2. Human or Mechanical Error: Suppose we suspect that when the same face appears on consecutive rolls, we might record data incorrectly due to glare or distractions. This introduces biases. One must correct or model these biases, or the computed probability will differ from the standard theoretical one.

3. Pitfalls: Without acknowledging these real-world effects, we might assume that the clean theoretical model applies directly, but the empirical frequencies could deviate. Being aware of potential systematic errors helps avoid incorrect conclusions.

Potential Follow-Up Question 9: What if we cared about the probability that exactly two faces each appear at least three times?

This is a different event than “some face appears at least three times.” Specifically, we want the probability that there exist exactly two distinct faces that each show up at least three times in the six rolls, while the other faces show up strictly fewer than three times:

1. Potential enumeration route: You can define events B_i,j = “face i and face j each appear at least three times.” Then you would want P(B_i,j) over all distinct i,j. But there could be overlap events with more faces also appearing three times. You would adapt the inclusion-exclusion principle to handle triple overlaps or more. In fact, with 6 rolls, you cannot have three distinct faces each appear 3 times, so that helps limit the complexity.

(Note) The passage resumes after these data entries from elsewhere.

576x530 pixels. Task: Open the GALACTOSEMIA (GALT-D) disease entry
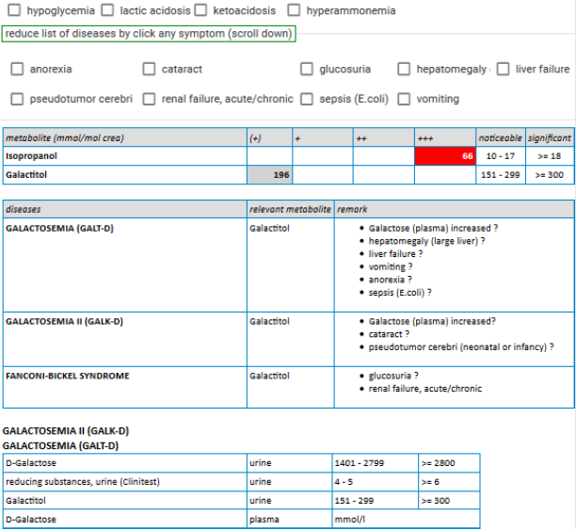62,228

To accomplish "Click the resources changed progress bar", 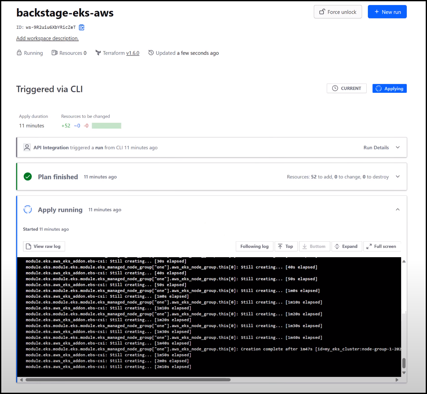I will pos(106,125).
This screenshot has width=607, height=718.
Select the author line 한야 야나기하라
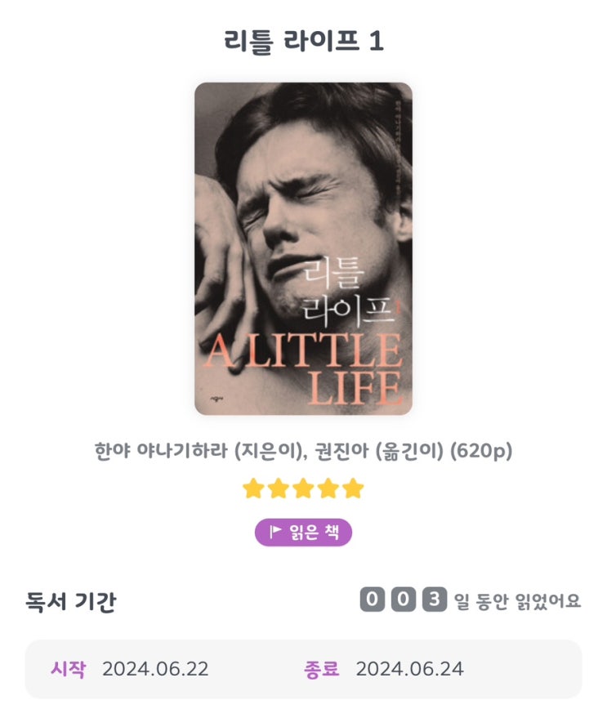point(161,451)
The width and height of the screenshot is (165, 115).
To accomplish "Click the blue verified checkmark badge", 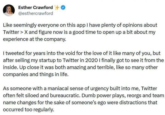I will [x=63, y=8].
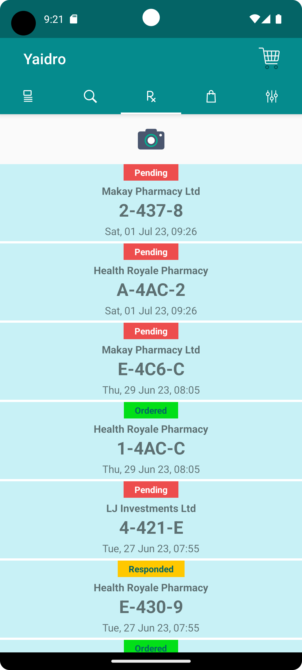This screenshot has height=670, width=302.
Task: Open responded prescription E-430-9
Action: pos(151,607)
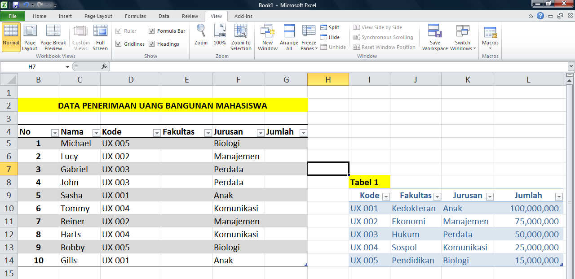Disable the Formula Bar checkbox

click(152, 31)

2. Pitfall: Sometimes people treat these events as though they are disjoint (they’re not). The event that face 1 and face 2 each appear at least three times can indeed overlap with the event that face 1 and face 3 each appear at least three times, if the rolls allow face 1 to appear three times and face 2, face 3 each appear three times. However, with six total rolls, you quickly see that certain overlaps are impossible: three or more distinct faces all having at least three counts cannot occur in only six rolls. Still, being systematic with overlaps is crucial to get the correct probability.

3. Real-World Edge: This might model the scenario, for example, of wanting to see if exactly two machines in a production line produce a certain number of defective parts. The combinatorial logic is analogous, but many might overlook constraints or misapply binomial assumptions when the sample size is constrained to six.

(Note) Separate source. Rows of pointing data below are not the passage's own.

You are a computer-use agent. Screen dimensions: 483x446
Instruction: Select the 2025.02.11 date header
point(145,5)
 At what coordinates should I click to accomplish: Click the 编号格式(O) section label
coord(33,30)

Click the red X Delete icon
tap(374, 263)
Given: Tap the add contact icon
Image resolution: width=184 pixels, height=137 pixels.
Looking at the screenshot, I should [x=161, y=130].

Potential Follow-Up Question 10: How do we handle the possibility of ties in the number of occurrences?

When analyzing events like “some face appears at least three times,” it doesn’t matter if more than one face also crosses that threshold. However, for more nuanced questions like “which face has the highest number of occurrences?” or “does exactly one face have more occurrences than every other face?,” you can get ties:

1. Ties complicate direct counting if you want “a single face that strictly outnumbers the others.” For example, you can’t have two faces each appearing three times if you want a unique winner. The solution again depends on systematically enumerating the ways the six rolls can be distributed among the faces.

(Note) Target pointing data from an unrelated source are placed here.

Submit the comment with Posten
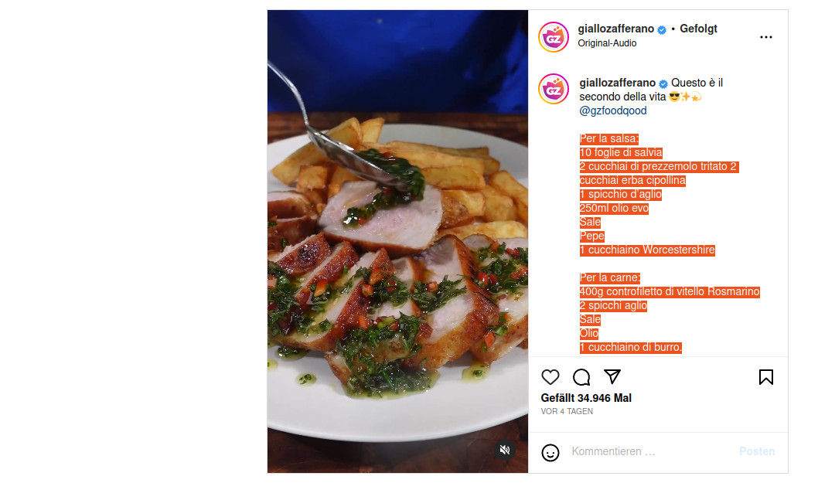[x=757, y=452]
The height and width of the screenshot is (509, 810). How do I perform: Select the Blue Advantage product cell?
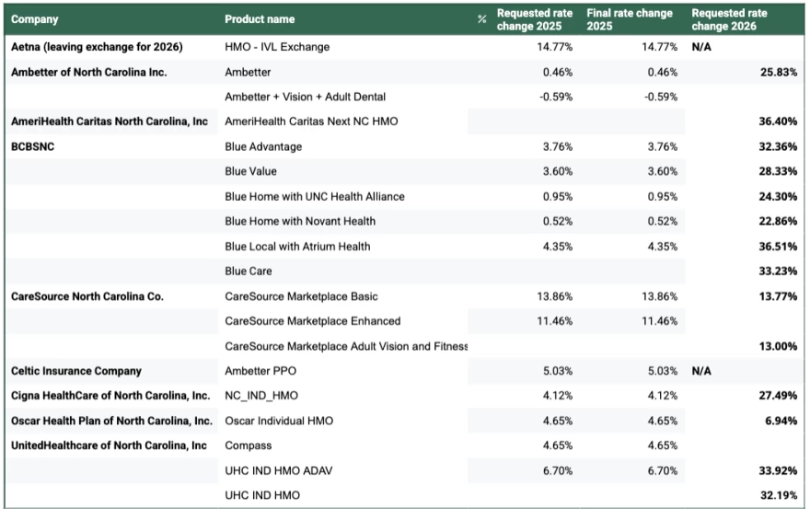click(263, 146)
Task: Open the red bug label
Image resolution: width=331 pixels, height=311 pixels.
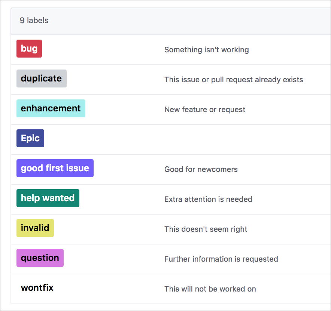Action: pyautogui.click(x=29, y=49)
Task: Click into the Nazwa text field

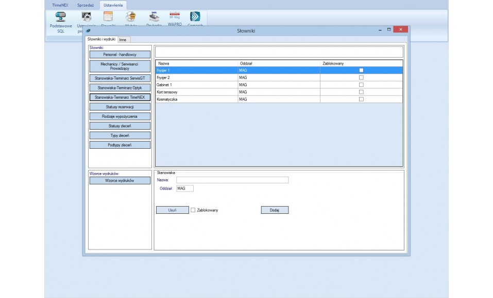Action: click(x=232, y=180)
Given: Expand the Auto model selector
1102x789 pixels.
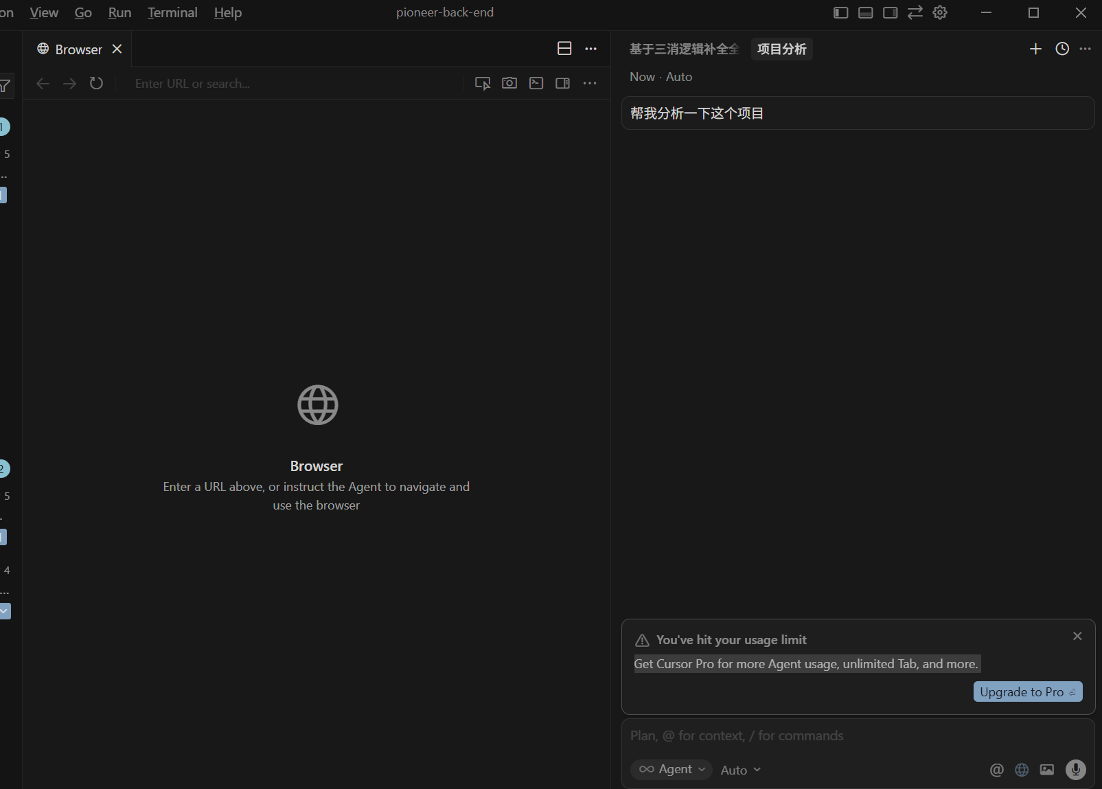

2. Pitfall: A naive approach might just take the most frequent face in each simulated outcome and count how often that face is strictly above the others, forgetting that multiple faces might tie for that count. This can yield an overestimate or underestimate of the probability, depending on how you handle ties.

3. Real-World Example: In certain gambling or gaming scenarios, you might track which symbol (face) appears the most across a small number of draws. Ties can reduce payouts or lead to re-rolls. An accurate model of tie probabilities can help design game rules or identify expected payouts.